You can think of force as the amount of effort you put in, how hard you push, or pull, or lift. And you can think of work as the result of your effort.
Work is a measurement of what really changed in a system. If I lift something from the ground to a table-top, I have done work, because the object now has some potential energy. I could, for example, drop it on a see-saw and have it lift something else, so I can tell I must have done work on it.
Sometimes, 'work' in the physics sense, only produces heat. When you apply the brakes in a car, you change the speed of the car by changing the movement of the car - its kinetic energy - into heat. That is also work. Any time you change the speed of an object, or lift or lower an object, or cause the object to get hotter, you are doing work.
If you move an object just along the floor, it does not have more - or less - potential energy than it had, so you are not doing any work .... unless there is friction, then you create heat from your effort, and that is again work.
So work is changing the energy of an object.
Force is ... well, if you imagine a bathroom scale between you and a car, and you try to push the car, the scale will show some number as you push.

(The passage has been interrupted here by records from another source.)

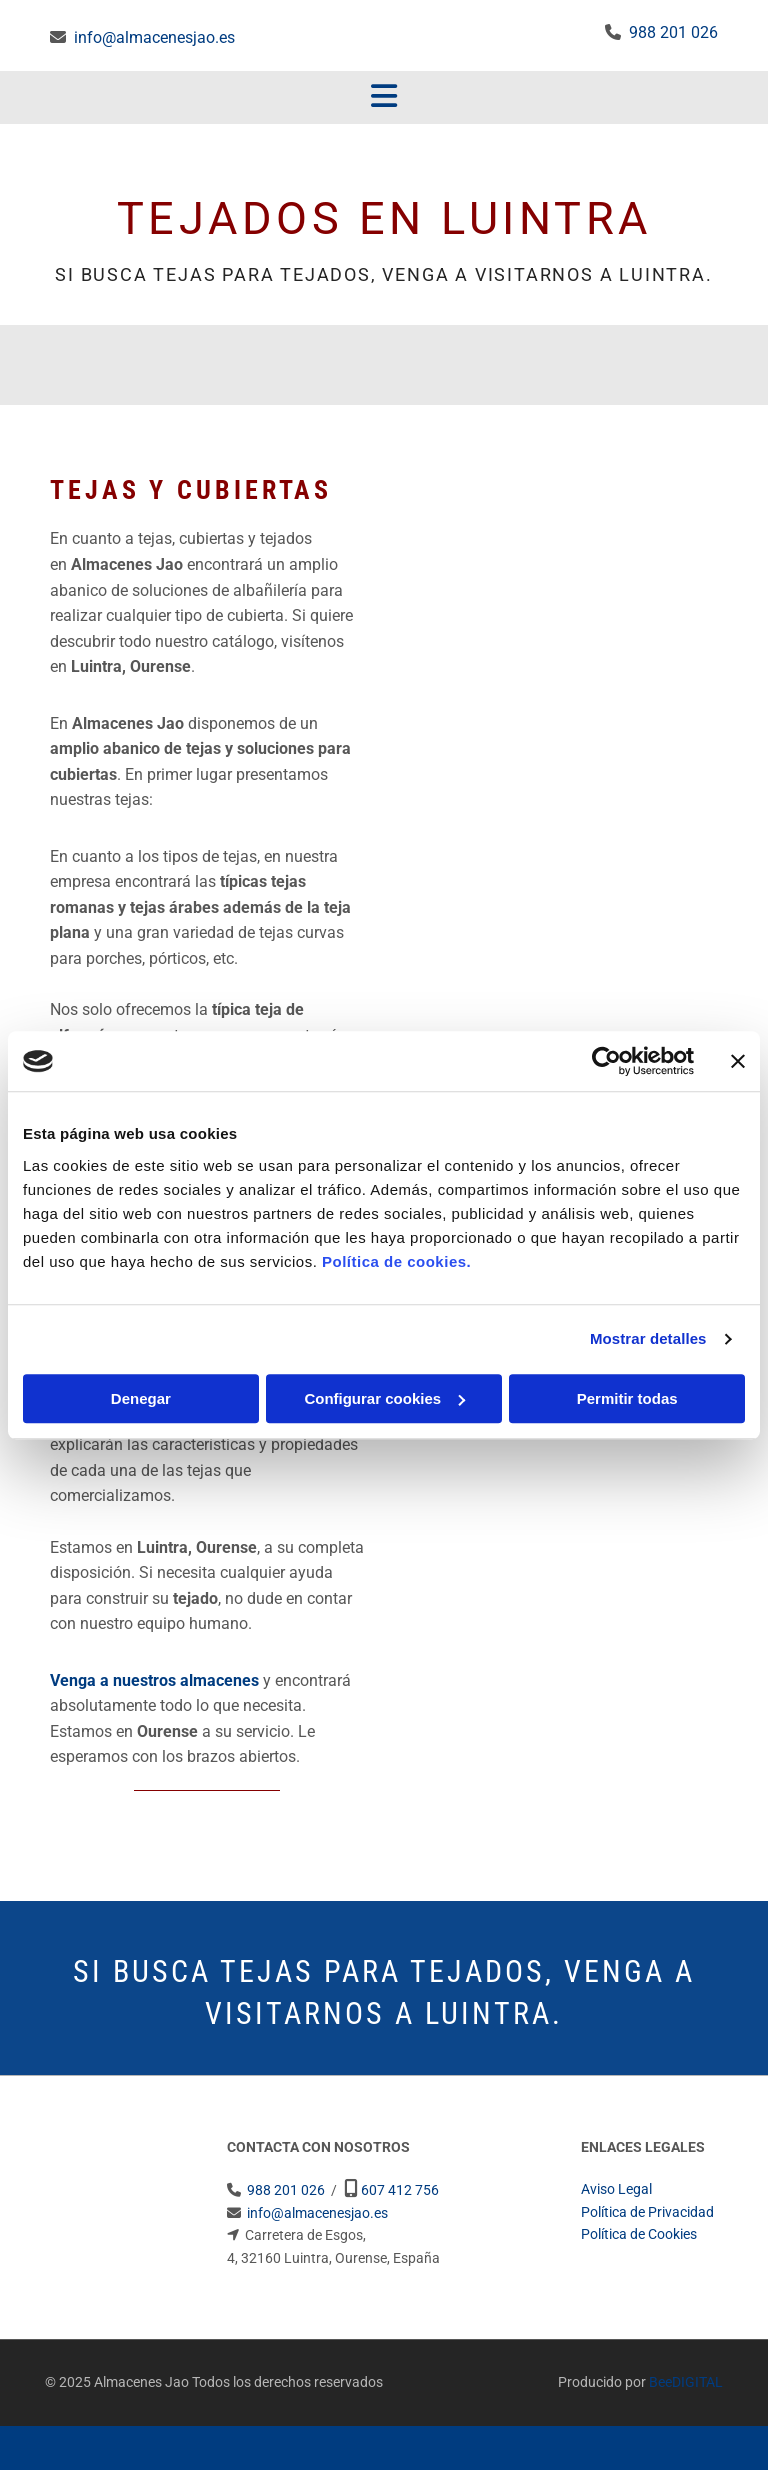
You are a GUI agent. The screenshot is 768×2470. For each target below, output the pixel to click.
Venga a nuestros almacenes (154, 1680)
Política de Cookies (639, 2234)
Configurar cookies (384, 1398)
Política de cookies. (396, 1261)
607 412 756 (400, 2190)
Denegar (141, 1398)
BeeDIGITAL (686, 2382)
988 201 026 (673, 32)
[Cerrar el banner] (738, 1061)
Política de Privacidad (647, 2212)
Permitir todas (627, 1398)
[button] (384, 98)
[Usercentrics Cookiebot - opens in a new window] (606, 1061)
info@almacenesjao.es (154, 37)
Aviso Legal (616, 2189)
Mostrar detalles (648, 1338)
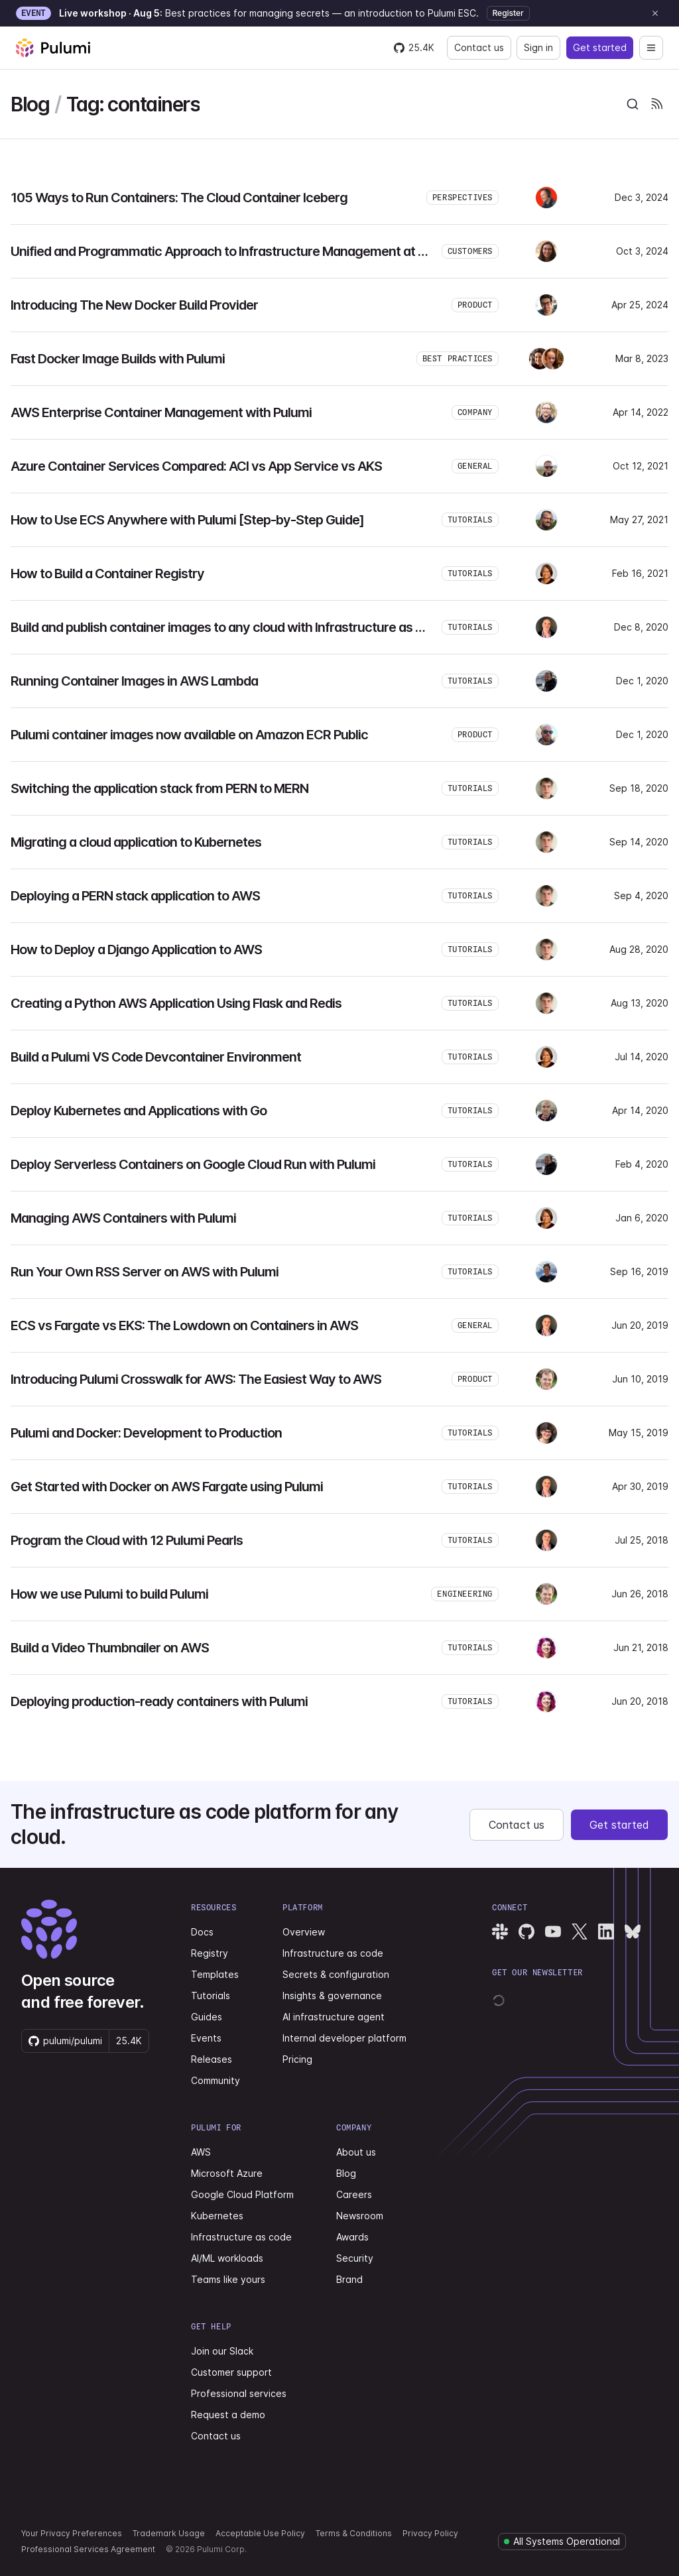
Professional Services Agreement (88, 2549)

It is measuring the force you are applying. You can see that you will be applying a force, whether the car moves or not. If the brakes are on, of course, the car will not move, but there will still be the force you are exerting. So there will be force, but no work: the energy of the car does not change.
The term "input" or 'output' simply refer to the 'cause' and the 'result' of things. If you are using a simple machine, you cause - or input - some force, and the machine sort of translates that force into another force. The force the machine produces (outputs) may be greater or less than the force you put in, but the work will never be more.
By using a lever, you can lift something very heavy, but you will only lift it a small distance by moving the other end of the lever a long distance.. The distance times force that you get out will never be as much as the distance times force that you put in.